## Records from a dataset
****************

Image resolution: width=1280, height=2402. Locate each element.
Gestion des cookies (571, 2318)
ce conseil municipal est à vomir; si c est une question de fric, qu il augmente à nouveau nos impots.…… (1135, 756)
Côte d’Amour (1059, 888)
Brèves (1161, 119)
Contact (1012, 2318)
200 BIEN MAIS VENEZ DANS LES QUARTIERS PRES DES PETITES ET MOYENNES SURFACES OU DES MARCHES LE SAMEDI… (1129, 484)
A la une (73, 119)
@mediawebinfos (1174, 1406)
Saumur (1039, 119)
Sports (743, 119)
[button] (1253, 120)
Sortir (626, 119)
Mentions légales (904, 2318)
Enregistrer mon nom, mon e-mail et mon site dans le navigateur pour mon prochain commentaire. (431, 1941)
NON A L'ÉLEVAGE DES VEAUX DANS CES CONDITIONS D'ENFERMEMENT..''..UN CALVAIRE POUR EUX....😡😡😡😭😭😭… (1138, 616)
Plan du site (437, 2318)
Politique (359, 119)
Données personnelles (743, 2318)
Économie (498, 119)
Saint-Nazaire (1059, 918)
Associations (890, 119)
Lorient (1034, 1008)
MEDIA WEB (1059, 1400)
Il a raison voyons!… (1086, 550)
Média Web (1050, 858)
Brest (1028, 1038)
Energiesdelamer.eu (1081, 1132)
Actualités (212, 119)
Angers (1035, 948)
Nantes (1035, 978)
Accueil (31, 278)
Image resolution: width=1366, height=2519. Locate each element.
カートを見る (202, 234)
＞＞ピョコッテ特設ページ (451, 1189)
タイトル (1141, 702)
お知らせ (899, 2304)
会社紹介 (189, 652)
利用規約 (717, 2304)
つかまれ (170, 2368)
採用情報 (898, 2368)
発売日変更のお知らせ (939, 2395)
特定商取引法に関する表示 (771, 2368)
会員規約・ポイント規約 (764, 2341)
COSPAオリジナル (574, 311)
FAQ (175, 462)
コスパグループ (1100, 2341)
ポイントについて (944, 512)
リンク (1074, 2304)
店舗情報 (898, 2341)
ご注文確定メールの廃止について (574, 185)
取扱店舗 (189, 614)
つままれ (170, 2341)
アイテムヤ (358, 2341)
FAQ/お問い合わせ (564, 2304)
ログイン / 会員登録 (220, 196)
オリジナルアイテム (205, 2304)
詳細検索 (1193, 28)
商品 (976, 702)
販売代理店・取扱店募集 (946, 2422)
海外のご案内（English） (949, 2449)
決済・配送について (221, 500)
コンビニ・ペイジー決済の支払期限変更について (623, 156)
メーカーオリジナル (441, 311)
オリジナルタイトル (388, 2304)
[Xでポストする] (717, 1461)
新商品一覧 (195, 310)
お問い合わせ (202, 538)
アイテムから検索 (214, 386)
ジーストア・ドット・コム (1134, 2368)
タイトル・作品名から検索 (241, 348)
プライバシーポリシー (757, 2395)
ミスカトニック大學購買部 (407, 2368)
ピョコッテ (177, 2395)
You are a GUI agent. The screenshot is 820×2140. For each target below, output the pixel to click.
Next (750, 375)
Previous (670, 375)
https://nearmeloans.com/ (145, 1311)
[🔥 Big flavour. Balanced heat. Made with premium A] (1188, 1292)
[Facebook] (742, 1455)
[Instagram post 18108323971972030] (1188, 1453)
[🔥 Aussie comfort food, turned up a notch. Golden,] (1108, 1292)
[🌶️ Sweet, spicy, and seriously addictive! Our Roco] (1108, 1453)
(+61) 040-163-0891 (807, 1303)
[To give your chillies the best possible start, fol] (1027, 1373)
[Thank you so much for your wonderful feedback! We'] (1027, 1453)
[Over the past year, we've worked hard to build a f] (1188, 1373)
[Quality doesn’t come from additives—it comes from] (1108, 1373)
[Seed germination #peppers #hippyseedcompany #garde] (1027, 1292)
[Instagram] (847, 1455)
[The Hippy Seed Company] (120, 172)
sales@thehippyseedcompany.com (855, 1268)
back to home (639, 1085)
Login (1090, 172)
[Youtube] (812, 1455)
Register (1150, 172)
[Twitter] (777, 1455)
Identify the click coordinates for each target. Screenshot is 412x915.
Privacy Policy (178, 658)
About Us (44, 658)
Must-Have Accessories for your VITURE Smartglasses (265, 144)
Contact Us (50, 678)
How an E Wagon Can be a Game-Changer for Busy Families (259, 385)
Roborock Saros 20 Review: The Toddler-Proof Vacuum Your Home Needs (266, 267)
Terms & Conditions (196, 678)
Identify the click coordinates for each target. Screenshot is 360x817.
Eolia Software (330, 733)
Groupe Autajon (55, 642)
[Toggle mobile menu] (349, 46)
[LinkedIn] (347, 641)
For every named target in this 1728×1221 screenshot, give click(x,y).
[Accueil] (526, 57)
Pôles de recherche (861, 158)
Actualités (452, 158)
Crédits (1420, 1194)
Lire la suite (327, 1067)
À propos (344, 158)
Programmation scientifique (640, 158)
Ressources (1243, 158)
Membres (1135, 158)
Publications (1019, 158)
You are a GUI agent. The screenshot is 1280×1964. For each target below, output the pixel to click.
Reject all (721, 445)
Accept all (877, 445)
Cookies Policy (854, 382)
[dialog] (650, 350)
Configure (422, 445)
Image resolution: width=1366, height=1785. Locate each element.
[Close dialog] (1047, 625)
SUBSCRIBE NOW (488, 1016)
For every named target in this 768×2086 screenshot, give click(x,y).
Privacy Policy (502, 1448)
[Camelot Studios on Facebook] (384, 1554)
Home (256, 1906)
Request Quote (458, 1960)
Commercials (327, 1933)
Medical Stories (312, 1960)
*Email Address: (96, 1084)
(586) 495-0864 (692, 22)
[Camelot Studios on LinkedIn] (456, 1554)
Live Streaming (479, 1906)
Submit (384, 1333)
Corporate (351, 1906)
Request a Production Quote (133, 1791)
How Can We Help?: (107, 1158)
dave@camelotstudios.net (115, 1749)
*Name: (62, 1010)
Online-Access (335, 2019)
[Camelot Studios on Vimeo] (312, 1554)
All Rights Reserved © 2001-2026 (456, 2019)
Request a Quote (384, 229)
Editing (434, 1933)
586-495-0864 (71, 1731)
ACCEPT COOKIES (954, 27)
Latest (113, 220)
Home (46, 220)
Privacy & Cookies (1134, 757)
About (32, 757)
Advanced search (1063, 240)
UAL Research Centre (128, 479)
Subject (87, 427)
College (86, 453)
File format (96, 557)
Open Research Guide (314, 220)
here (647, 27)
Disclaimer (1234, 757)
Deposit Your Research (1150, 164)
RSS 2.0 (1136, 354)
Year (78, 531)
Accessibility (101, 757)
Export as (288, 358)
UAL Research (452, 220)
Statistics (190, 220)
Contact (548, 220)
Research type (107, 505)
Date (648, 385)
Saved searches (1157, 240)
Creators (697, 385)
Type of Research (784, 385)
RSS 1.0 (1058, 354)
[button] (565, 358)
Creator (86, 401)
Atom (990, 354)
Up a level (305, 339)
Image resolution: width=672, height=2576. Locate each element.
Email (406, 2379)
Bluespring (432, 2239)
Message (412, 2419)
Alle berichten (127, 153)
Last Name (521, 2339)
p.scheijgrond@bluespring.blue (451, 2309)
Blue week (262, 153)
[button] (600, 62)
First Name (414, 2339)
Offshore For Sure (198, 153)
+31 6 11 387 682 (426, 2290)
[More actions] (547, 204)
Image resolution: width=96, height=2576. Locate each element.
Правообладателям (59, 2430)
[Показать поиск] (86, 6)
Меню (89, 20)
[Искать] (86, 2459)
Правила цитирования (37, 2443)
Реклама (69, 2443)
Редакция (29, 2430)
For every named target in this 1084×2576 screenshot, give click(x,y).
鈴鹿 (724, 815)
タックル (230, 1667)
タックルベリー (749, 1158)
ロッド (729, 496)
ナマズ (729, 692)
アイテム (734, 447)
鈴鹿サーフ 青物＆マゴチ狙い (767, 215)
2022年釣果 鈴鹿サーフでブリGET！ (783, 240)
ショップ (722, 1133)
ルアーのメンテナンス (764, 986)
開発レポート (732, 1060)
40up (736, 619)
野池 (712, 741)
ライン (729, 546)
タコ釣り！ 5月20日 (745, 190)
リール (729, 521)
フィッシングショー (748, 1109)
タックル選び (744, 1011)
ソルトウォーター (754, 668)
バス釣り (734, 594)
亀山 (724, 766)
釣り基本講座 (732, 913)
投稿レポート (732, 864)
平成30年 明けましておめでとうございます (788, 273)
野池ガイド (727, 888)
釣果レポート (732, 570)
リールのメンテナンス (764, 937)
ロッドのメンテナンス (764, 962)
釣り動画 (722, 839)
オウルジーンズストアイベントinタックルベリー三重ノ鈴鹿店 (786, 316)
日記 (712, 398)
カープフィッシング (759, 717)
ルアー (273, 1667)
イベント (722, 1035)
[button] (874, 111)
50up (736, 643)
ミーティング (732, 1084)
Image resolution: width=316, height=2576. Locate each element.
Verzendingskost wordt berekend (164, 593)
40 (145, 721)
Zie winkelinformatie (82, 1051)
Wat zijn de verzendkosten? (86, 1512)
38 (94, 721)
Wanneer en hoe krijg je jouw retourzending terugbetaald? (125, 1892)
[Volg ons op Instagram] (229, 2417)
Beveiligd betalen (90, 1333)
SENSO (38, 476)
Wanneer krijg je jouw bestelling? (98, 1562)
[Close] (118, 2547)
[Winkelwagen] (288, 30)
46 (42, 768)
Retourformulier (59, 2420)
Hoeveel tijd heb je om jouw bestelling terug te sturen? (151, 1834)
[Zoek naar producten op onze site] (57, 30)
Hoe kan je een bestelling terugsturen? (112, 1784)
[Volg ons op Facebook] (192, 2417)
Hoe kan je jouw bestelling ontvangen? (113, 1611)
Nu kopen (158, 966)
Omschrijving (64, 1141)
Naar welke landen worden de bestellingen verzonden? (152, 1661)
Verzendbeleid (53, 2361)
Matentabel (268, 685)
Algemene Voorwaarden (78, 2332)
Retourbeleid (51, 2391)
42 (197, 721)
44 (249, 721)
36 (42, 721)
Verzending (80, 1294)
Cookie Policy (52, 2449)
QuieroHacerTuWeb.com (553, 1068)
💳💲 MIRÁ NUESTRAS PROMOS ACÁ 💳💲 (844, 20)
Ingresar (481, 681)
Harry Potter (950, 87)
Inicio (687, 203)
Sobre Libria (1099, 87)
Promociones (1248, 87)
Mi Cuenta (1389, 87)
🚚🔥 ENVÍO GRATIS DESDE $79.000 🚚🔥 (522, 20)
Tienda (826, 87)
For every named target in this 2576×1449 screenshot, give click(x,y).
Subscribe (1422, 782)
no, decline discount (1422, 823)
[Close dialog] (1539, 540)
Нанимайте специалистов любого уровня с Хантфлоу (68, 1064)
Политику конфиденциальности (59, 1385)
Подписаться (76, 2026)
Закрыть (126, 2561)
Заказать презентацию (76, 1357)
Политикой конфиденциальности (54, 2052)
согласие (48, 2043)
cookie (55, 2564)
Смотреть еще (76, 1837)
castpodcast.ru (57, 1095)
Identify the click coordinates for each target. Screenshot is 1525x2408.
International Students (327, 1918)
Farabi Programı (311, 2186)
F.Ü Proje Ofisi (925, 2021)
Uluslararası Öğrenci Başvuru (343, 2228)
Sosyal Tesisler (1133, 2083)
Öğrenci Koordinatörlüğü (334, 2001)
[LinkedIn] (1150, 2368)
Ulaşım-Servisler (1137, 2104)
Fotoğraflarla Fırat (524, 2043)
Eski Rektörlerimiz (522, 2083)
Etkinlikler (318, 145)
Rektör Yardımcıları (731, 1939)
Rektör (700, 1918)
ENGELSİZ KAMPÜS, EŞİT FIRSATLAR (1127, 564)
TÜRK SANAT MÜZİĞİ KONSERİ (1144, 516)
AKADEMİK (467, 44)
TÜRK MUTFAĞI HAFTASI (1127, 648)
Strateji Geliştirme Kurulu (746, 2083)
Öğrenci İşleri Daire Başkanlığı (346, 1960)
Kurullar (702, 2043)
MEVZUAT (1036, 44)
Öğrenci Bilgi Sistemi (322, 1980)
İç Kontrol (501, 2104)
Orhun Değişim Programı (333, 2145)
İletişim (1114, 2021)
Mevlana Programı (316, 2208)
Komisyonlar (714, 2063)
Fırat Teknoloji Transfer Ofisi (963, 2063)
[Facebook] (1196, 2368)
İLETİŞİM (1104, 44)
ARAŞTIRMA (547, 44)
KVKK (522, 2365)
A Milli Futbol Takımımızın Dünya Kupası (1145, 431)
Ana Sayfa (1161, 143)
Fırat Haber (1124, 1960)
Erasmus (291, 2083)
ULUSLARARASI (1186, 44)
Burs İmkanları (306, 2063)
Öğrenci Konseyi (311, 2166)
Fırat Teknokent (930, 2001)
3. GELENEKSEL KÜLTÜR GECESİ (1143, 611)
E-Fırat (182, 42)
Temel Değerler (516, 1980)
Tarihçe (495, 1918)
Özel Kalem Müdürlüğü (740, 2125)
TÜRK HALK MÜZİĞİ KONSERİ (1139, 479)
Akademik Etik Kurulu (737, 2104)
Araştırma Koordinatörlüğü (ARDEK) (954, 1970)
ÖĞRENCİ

****************

## Prompt
Scan the data above for the string "KONSERİ" and copy each line where it appears.

## Answer section
TÜRK SANAT MÜZİĞİ KONSERİ (1144, 516)
TÜRK HALK MÜZİĞİ KONSERİ (1139, 479)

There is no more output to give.